3D images are not possible since the two cameras have two different (fixed) focal lengths (for wide and tele shots). There were plans to add zoom lenses (which would make 3D images possible) but they couldn’t make it happen (mostly because of technical issues, it seems).
(Hm, well actually, technically 3D images are possible, just not because there are two cameras. Since rocks tend to not move, Curiosity could just snap one image, drive a bit and snap a second picture.)
I remember reading the zoom lenses weren't possible because of having to keep a lubricating fluid wet. This posed challenges (heating from mar's extreme cold, etc) so it was scrapped for the time.
Its more than just choosing the camera 10 years ago, its having 10 years of testing of that particular camera under their belt and knowing every in and out of it. 10 years is plenty of time for any quirky behavior to emerge and be dealt with.

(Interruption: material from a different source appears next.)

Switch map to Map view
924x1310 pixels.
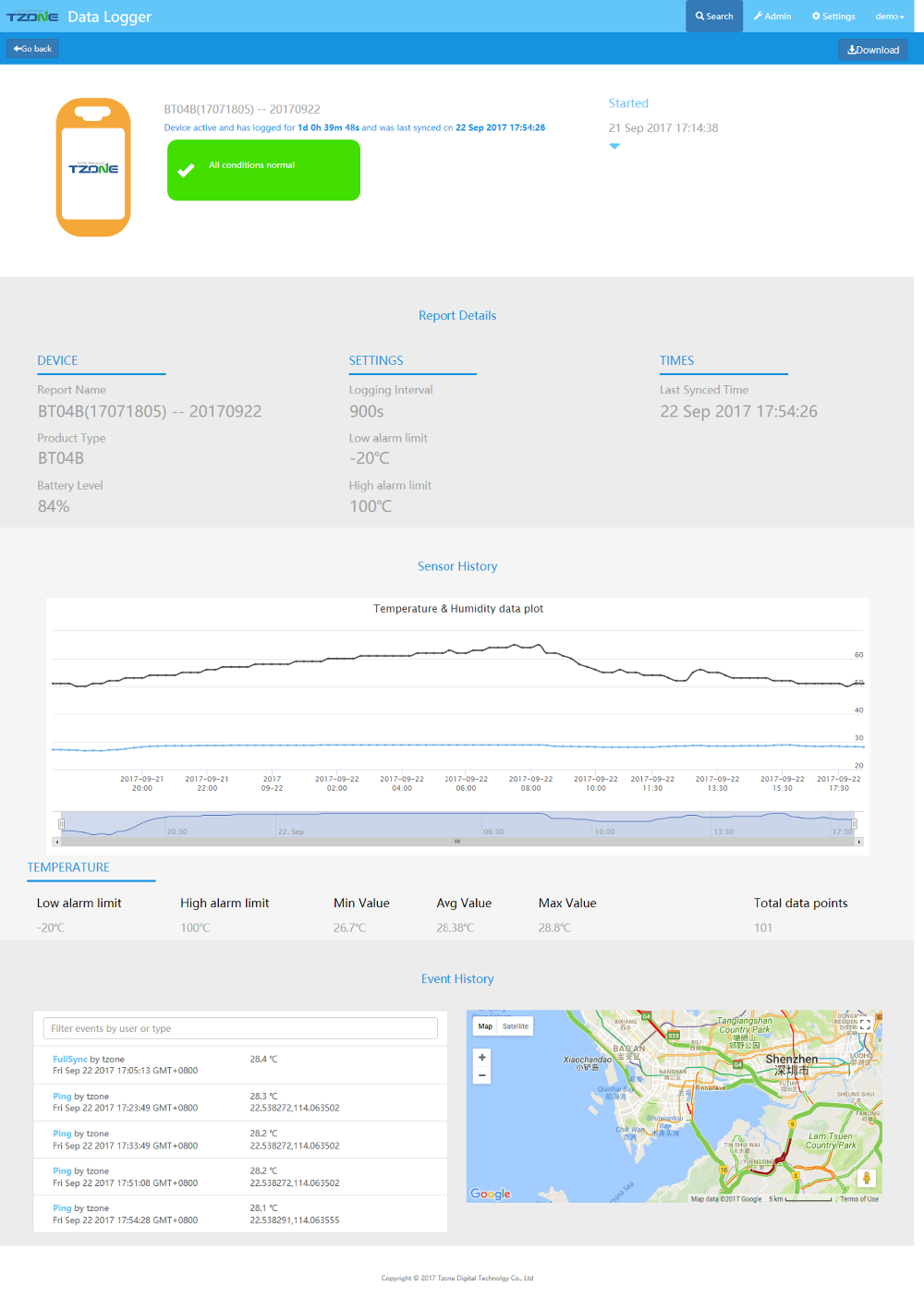485,1026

They use a black and white CMOS to accurately measure the actual light hitting the lens (which may include non visible spectrum. To get a colour image they need to use filters and take multiple photos, where as consumer cameras have a fixed grid (Bayer pattern) of one filter per each pixel. That probably won't give you such an accurate picture. Also when they're using filters they're not interested in reproducing true colour but rather highlighting a difference in materials.

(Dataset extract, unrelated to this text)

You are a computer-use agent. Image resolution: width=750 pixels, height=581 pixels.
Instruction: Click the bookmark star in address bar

The bandwidth constraints no doubt the reason they didn't change the sensor. Besides, when they combine three different images taken with filters to create one colour image it will essentially be 6MP anyway.
More like A) We aren't getting the pictures from the best cameras yet and B) We didn't send the latest, greatest best cameras because we didn't want them to fail after 10 minutes use.
We send up camera's tested and hardened against temperature changes, dust, vibration, and radiation. Also cameras that require low power.
Furthermore, there is limited bandwidth. So we probably want to send back mediocre pictures most of the time and if we see something we really want in high quality we take a bunch of pictures of it and put them together.
As a final note, the quality of the sensor and lens probably matters a lot more than the number of mega pixels.
I think it may be time to put a dedicated communications satellite around Mars. These rovers do seem to last a long time so it probably would be worth it.
I'm not sure I understand. Gale Crater is pretty near the equator, so any equatorial satellite would pass quickly over it, but many many times per day.
According to wikipedia article, the power source is designed to create 125 watts of electrical power from 2000 watts of thermal power. (It might look inefficient, but they are using the heat in all parts of the rover.)
For comparison, that might be how much your graphics card might be consuming while you are reading this article.
I guess that also means it is going to move very slow.
It's not like they have extra batteries and they just add a power strip for the better camera. The change you suggest would involve re-engineering, which would increase your lamented cost of this mission.
But seriously, I guess for the same reason Couriosity runs on old PowerPC processors. They are just well tested and less likely to fail. If you want a high res image, you can always take 10 images and glue them together, result is the same.
I remember somebody who worked for NASA telling me it cost 750K to test the fluorescent lightbulbs for the spaceships. The crappy technology (by Earth standards) is mostly due to testing constraints, from what I understand.
Just think of age testing - they probably want the camera to last at least 5 years. If the camera you want to send up has been developed in the last year, how do you really do that? In a lab, for reliability testing of new components, typically you temperature cycle equipment, up and down every couple of hours, to simulate time passing, in order to try and compress the time frame required to test the aging rate, but we all know it doesn't really achieve what we want it to too well.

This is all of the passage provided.